The first thing that you’ll notice about Tetrad Veil’s debut (only?) cassette Solar Sequence is that its font is nearly inscrutable. Seriously, I first did some research to see if I was simply bad at reading or if the writing was in Cyrillic. Alas, no it was not – I happened to figure out that the label was Involition, and then from there I got the rest of my information. So the thing that stood out most popping this tape in was that Tetrad Veil wanted to make it as hard as possible for me to actually figure out their name and title.

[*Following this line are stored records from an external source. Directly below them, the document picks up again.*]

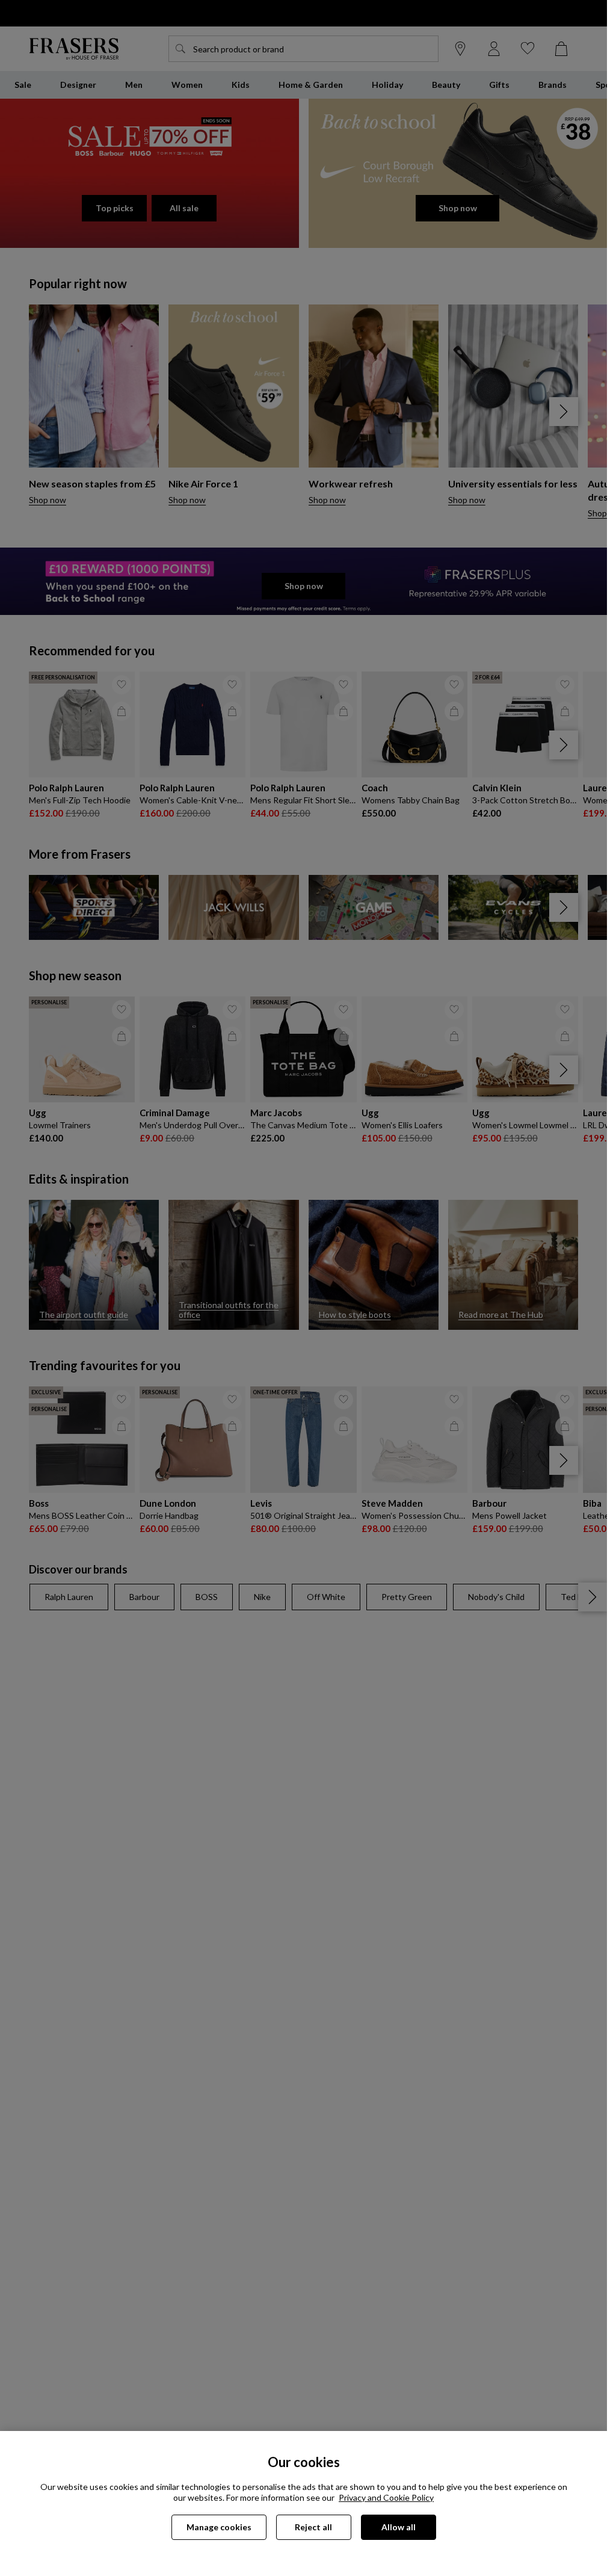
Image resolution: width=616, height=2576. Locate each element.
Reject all (313, 2527)
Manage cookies (218, 2527)
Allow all (398, 2527)
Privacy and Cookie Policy (386, 2497)
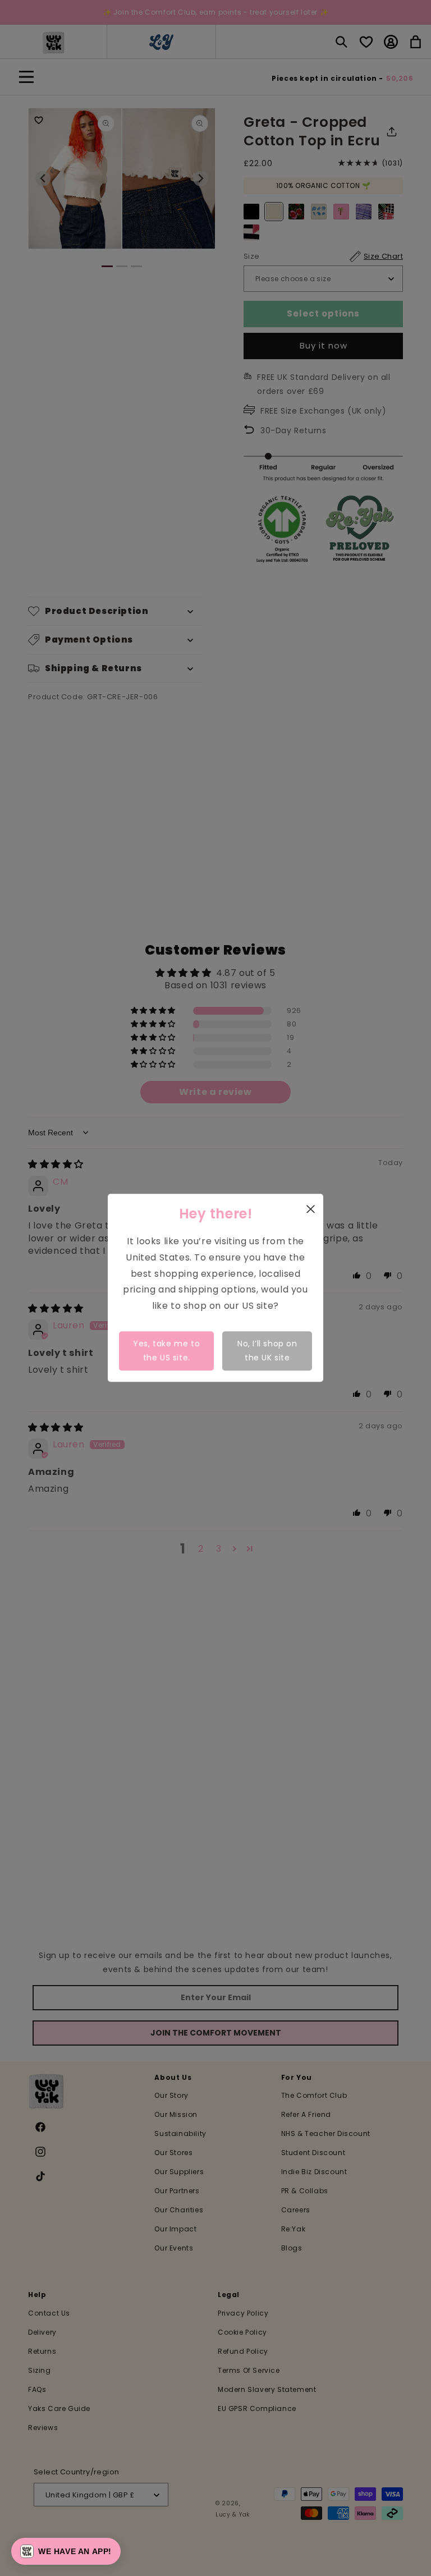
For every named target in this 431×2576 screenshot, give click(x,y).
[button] (66, 2551)
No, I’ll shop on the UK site (267, 1350)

Yet maybe that’s the point, because after the opening sounds of “DWR” begin I was hooked on the death ambient ritualistic tones that Tetrad Veil were putting forth. Though one might expect low production values from this blackened tape, the noises here are actually fully formed and unhallowed. The group offers up ten-or-so minute excursions into electronic darkness, with rhythmic looping bass and very atmospheric patterns.
Over top of it all is the echoing screeches of Tetrad Veil’s vocalist, set back far enough to not be obstructive but harrowing enough to reach into the soul. The lofi nature of those screams work really well just above the churning bleakness of the electronics.
Solar Sequence shows good variety here, and Tetrad Veil are loosely stepping around subgenres like martial industrial, black metal, power electronics, and death industrial to create a very compelling sound that is also strangely catchy. “Wake the Dormant” on the second side features deep bass tones and a ringing tone along with chanted vocals that help induce heavy trance states.
The tape is a great release from Tetrad Veil, both disturbing and hypnotic. The simple looping rhythms don’t stray far from their initial patterns but Solar Sequence manages to be a tight listen all the way through. You can still check out this release on their Bandcamp page.
Stone Wired is a death dark ambient project from Gyorgy Turoczy, also known as Human Vault and Mortum Exabyss. He’s been re-releasing some of his older output as part of his record label Exabyss Records, and much like the Human Vault Tears of the Quiet Ones/Souls Inflicted double-CD-R album, Something We Should Endure is a collection of tracks from Stone Wired’s early days. This is meant to coincide with Something We Never Endure, another series of tracks from 1997-1999. If you check both of them out, that’s about 28 tracks and over two hours of material, something that might overwhelm when talking about death and dark ambient.
Something We Should Endure is a relatively immense release, and it covers quite a bit of ground throughout its running time. This is certainly well-rooted in death industrial; there are quite a number of vocal interludes sounding the death march, or synth-heavy sustained notes held out while percussive tones punctuate the darkness.
Stone Wired does these well, however. There’s an abundance of death and dark ambient music that often falls short of the mark because of the ease in which it can be produced – hit a note, hold it out, and pull in some sort of heavy breathing or marching beats for a concise approach – and yet Stone Wired’s feels somewhat different. Part of that is the style of Something We Should Endure – as a compilation of tracks, it feels loosely connected instead of recorded at the same time. It is also heavy on the atmosphere, and that’s something that can’t really be copied; it’s simply felt by the artist and listener, and when it’s there, it works.
The variety helps things significantly. There are regular ambient tracks, there are vocal interludes like “Regen” that carry right into much harsher songs like “Ode to the Catafalque.” The ordering and pairing of Something We Should Endure provides room for Stone Wired to showcase his abilities, and as a compilation, one can’t go wrong checking out this album simply for the hour of death ambient and dark industrial thematicism of Stone Wired’s work.
Steel Hook Prostheses is the duo J. Stillings and L. Kerr, and their sound sits primarily within the heavy power electronics/death industrial genres. The black metal vocals should give it away immediately on The Empiric Guild, but the combination of intensely atmospheric noise and the penchant for producing eerie textures of makes this a soundtrack for a very gloomy day; or, if it isn’t one, it sure will be after a listen to the screaming electronics.
The Empirics Guild is composed of twelve tracks to make up over an hour of sound. These often run the gamut from lengthy to quite-lengthy, most of them not falling under the four minute mark. Steel Hook Prostheses generally envelope the listener in sound, starting out with windy, escalating drones that are joined with harsh, often manipulated vocals. The thing about The Empirics Guild‘s tracks is that the vocals are rarely the same, often heavily modified; “Leprosaria Dross”‘ demonic incantations sound significantly different from the less-modulated screams on the other tracks, for example.
This means that no two tracks fall into the same sort of sound, which is often a problem with death industrial and power electronics. The vocals are an important technique for Steel Hook Prostheses, and they add an extra layer to the noises that populate this release. Spoken word samples on “Debrided Necrotic Tissue” add a creepy texture to the hushed drones; harsher screams give chilling results. The tracks are meant to unnerve, and they do so at all times.
Some tracks may seem familiar to others doing the same sort of styles, but Steel Hook Prostheses is consistently good. If you’re into this type of death industrial/PE, you’ll have no problem finding multiple tracks to enjoy on The Empirics Guild.